→ Your goal
From the line containing "Task: Open the Zeta volume dropdown" to the final line of the entries, every line is to be reproduced exactly; no other line belongs in the output.

*** Opening of Material shown ***

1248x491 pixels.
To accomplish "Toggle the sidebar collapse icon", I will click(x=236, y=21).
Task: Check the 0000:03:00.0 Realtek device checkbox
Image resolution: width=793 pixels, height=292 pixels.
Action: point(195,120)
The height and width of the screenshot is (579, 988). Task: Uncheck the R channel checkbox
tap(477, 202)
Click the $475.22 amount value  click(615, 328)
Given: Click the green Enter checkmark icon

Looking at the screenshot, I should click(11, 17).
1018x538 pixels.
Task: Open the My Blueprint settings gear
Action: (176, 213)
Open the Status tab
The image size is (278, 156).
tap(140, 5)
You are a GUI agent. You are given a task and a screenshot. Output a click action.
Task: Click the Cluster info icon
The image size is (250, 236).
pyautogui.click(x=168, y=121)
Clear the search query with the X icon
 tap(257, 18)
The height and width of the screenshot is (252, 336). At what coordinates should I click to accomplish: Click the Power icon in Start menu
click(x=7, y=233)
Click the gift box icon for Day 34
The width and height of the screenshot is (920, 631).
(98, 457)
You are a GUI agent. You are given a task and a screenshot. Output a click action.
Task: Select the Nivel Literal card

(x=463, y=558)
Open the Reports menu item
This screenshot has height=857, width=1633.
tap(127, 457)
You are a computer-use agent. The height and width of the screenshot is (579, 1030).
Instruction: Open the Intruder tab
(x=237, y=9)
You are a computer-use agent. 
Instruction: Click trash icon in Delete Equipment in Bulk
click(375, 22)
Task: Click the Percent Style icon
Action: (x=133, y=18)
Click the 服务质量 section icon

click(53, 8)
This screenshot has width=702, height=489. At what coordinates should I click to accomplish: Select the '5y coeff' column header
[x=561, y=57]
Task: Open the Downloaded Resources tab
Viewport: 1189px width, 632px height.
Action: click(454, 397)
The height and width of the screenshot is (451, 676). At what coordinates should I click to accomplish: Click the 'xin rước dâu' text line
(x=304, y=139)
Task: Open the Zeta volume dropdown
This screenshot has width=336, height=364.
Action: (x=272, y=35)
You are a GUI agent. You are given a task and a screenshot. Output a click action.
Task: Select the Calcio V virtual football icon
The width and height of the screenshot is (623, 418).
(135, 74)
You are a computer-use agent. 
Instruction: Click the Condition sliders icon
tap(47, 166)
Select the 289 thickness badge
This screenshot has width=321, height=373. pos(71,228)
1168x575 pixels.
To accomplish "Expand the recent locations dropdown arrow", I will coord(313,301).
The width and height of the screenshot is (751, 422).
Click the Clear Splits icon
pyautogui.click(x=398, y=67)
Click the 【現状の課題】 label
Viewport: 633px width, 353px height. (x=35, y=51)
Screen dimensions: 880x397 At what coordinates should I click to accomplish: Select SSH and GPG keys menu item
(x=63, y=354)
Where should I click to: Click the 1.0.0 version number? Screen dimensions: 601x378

*** Close of Material shown ***

→ Answer for this exercise
Task: Open the Zeta volume dropdown
This screenshot has width=336, height=364.
Action: (x=272, y=35)
You are a GUI agent. You are given a task and a screenshot. Output a click action.
Task: Select the Calcio V virtual football icon
The width and height of the screenshot is (623, 418).
(135, 74)
You are a computer-use agent. 
Instruction: Click the Condition sliders icon
tap(47, 166)
Select the 289 thickness badge
This screenshot has width=321, height=373. pos(71,228)
1168x575 pixels.
To accomplish "Expand the recent locations dropdown arrow", I will coord(313,301).
The width and height of the screenshot is (751, 422).
Click the Clear Splits icon
pyautogui.click(x=398, y=67)
Click the 【現状の課題】 label
Viewport: 633px width, 353px height. (x=35, y=51)
Screen dimensions: 880x397 At what coordinates should I click to accomplish: Select SSH and GPG keys menu item
(x=63, y=354)
Where should I click to: Click the 1.0.0 version number? Screen dimensions: 601x378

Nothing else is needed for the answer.